▶ _给定记录_:

══════════

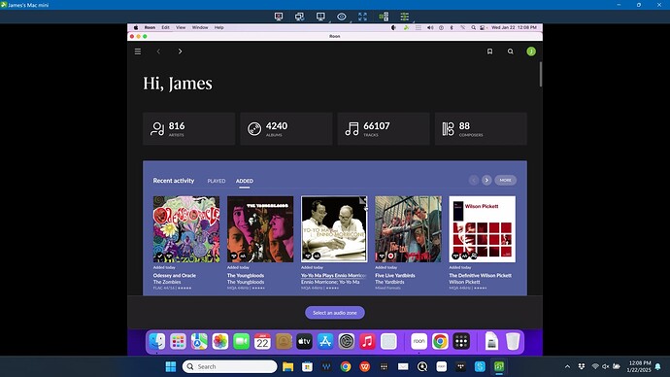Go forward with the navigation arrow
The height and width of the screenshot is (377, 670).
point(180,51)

══════════

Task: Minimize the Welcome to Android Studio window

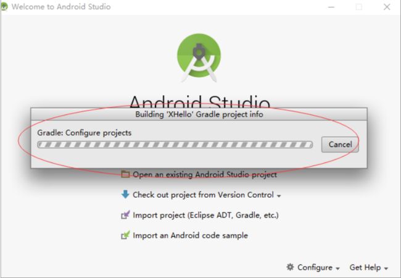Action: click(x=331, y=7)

══════════

▶ _任务说明_: 请原样返回上方从包含“Go forward with the navigation arrow”的那一行起，到包含“point(180,51)”的那一行止的各行（首尾两行都包括在内），答案中不要包含图片。

▶ _结果_:
Go forward with the navigation arrow
The height and width of the screenshot is (377, 670).
point(180,51)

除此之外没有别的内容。